Our talks on FOSDEM

Share this Post

As we were telling you a few weeks ago, we were joining FOSDEM, not only as attendees but as speakers.

We would like to share our experience, giving you details about our talks…

1. How Rust in being developed.

Jesús González-Barahona gave a talk about how Mozilla Rust is developed by the community.

He presented the dashboard we have produced for Mozilla, and showed how to use it to learn about the details of Rust development processes and community. He also presented some interesting data obtained from it:

Affiliation. 20% of the contributions are from Mozilla community, but there are people from other communities, such as Microsoft, Red Hat or Mongo, not only developing Rust but contributing answering question on Stack Overflow. The most of the contributions provides from non affiliated people.
Git gives metrics about the commits made for last two years and shows how Mozilla community did more than the 24% of them. For that case, non affiliated people provided only the 60%. The dashboard shows clearly how the number of commits has going down in the last October, having the lowest point currently.
Stack Overflow gives data about questions and answers submitted by users and community. The dashboard shows not only the activity rates, but the most involved people and the reputation for each. That is a good hint about the adoption of the product.
The dashboard shows also the analysis of the mail threats, giving the user a trust score.

Rush community activity dashboard — Rush open source metrics

Jesús gave some details about how to filter, drill down and compare.

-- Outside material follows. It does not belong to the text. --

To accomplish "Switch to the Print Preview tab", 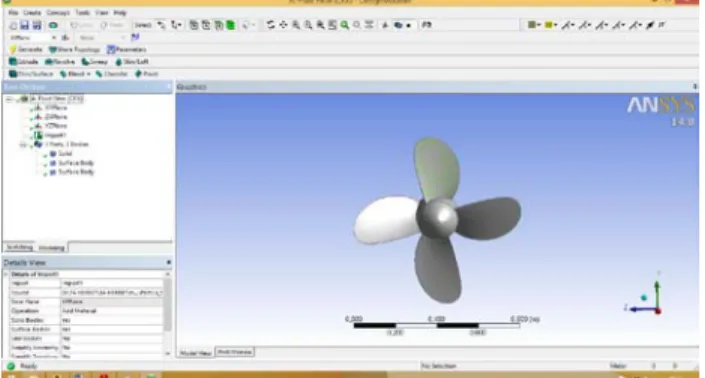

Here you have the dashboard to have your own conclusions and the recording of the session.

2. How LibreOffice is being developed

Jesús was explaining LibreOffice Grimoire Lab dashboard deployed by The Document Foundation with some Bitergia support.

For this project, they have used tree data sources: Git, Gerrit and Bugzilla.
We can see easy and quickly some data about the project such as commits, authors, changesets and repositories.

You are able to notice just with a quick overview that:

There is a high peak of commits in 2015.
You can see that, although the number of authors has been regular over the time, currently it’s lower than ever.
Despite of that, the activity around the changesets is higher than ever in 2017.

About the authority, you can check the affiliation of the contributions. We take the affiliation from the mail domain declared by the autor, asuming that

gmail.com

are non-affilieted. Given that:

We can see that the organization that is making the biggest investment on this project is Red Hat, followed by Collabora.
The majority of the contributions are made anonymously

The Document Foundation development dashboard — General data of the code contributions for LibreOffice

You can see more details of the talk on the deck, or with the video. Or get your own conclusions going deeply in the dashboard.

3. Data Science for Community Managers

Manrique had another talk on Fosdem about data for communities managers.

He started his talk reflecting around the concept of community, giving this definition:

“A community is commonly considered[by whom?] a social unit (a group of people) who have something in common, such as norms, values, or identity.” Wikipedia

Manrique described how communities of software are made by people sharing common interestings and how they are organized using several tools like Git, GitHub, Mediawiki or Star Overflow, between others.

Communities are organized around three concepts:

Self awareness

Communities have their own structure and every person knows their role.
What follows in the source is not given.